Je suis encore plus surpris qu’on n’ait pas respecté l’enveloppe de M. de Courteilles, et que l’on prive un conseiller d’État d’un écrit sur la jurisprudence. Vous recevrez cet écrit par quelque autre voie, et vous jugerez si on doit le traiter avec tant de rigueur.

Vous n’ignorez pas qu’on a fait en Hollande deux éditions de quelques-unes de mes lettres, qu’on a cruellement falsifiées, et auxquelles on a joint des notes d’une insolence punissable contre les personnes du royaume les plus respectables. On m’a conseillé de m’adresser à un nommé M. du Clairon, qui est, dit-on, actuellement commissaire de la marine, ou consul à Amsterdam : il est auteur d’une tragédie de Cromwell, qu’il a dédiée à M. le duc de Praslin. Je ne veux pas croire qu’il soit trop instruit du mystère de cette abominable édition ; mais je crois qu’il peut aisément se procurer des lumières sur l’éditeur.

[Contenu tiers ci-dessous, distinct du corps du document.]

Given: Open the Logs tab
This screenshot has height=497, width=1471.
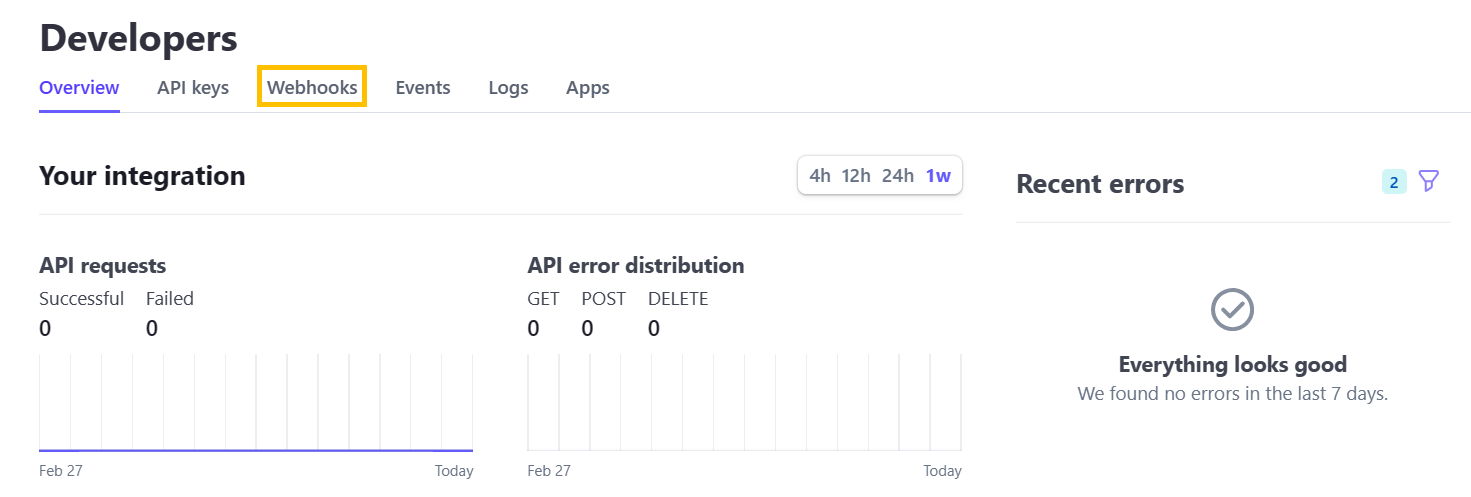Looking at the screenshot, I should (x=508, y=88).
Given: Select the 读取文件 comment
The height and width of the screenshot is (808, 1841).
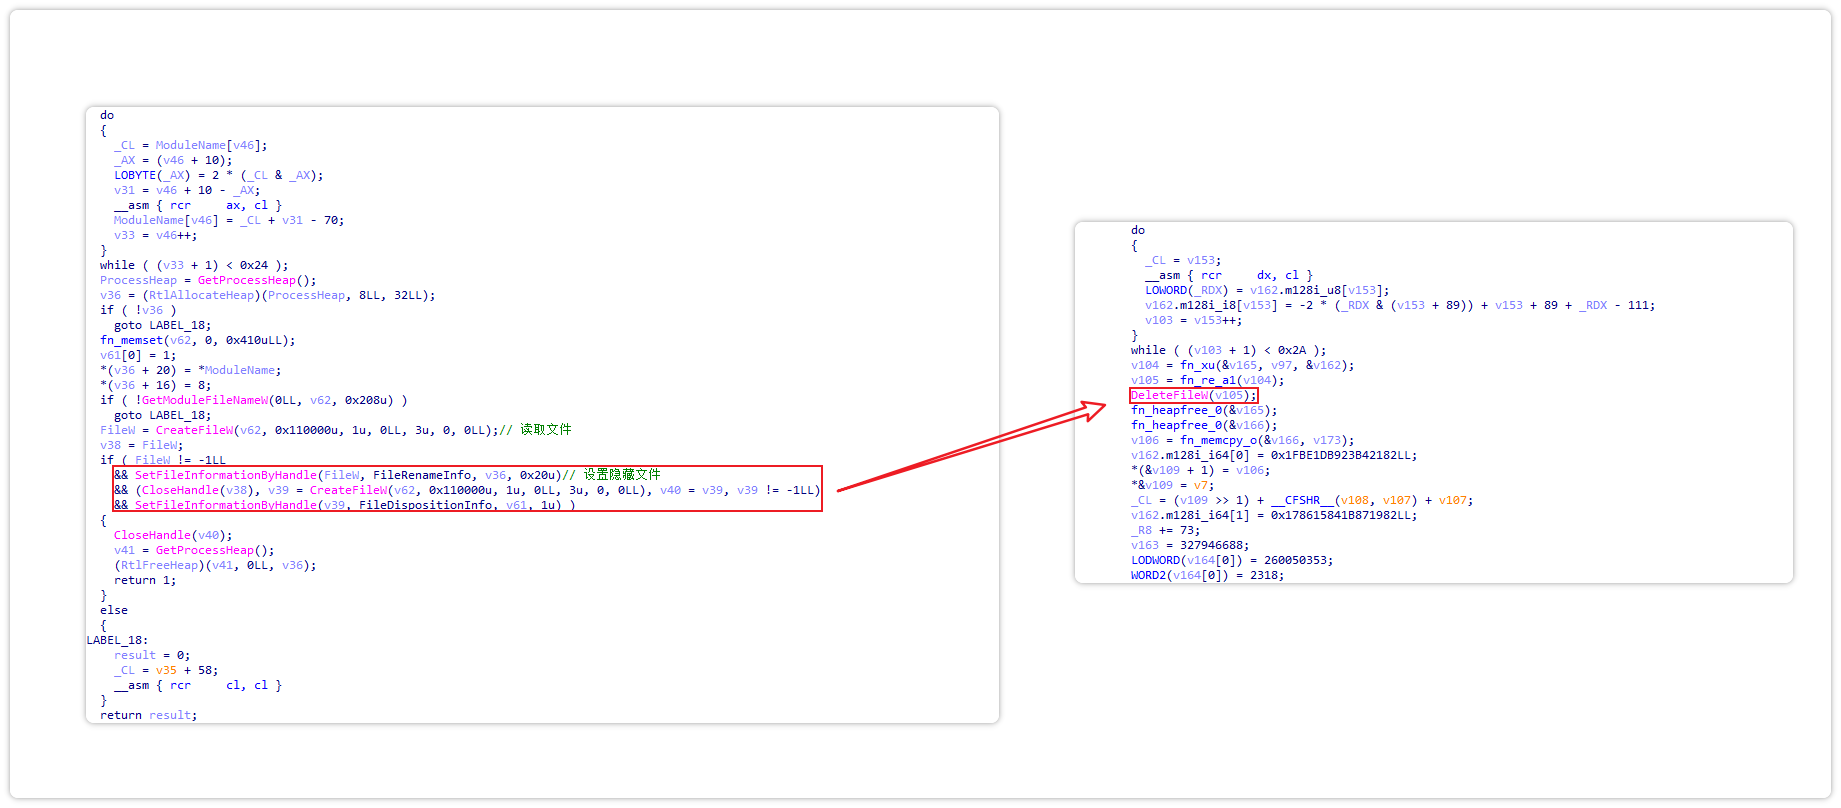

M. le prince de Soubise, et plusieurs autres personnes d’une grande distinction, sont très-outragés dans ces lettres. Il est nécessaire que je mette au moins dans les journaux un avertissement[1] qui démontre et qui confonde la calomnie. Heureusement les preuves sont nettes et claires : j’ai en main les certificats de ceux à qui j’avais écrit ces lettres, qu’un faussaire a défigurées. J’espère que M. du Clairon, qui est sur les lieux, voudra bien me donner des éclaircissements sur cette manœuvre infâme. Je lui écris[2] qu’ayant, comme lui, M. le duc de Praslin pour protecteur, j’ai quelque droit d’espérer ses bons offices, dans cette conjoncture, à l’abri d’une telle protection ; que le livre est imprimé par Marc-Michel Rey, imprimeur de J.-J. Rousseau, à Amsterdam ; que Jean-Jacques y est loué, et les hommes les plus respectables chargés d’outrages ; que je le supplie de vouloir bien me donner sur cette œuvre d’iniquité les notions qu’il pourra acquérir, et que tous les honnêtes gens lui en auront obligation. Je me flatte que M. le duc de Praslin permettra la liberté que je prends de dire un mot dans cette lettre de mon attachement pour lui, et de la protection dont il m’honore.

  1. Il l’intitula Appel au public ; voyez tome XXV, page 579.
  2. La lettre de Voltaire est perdue.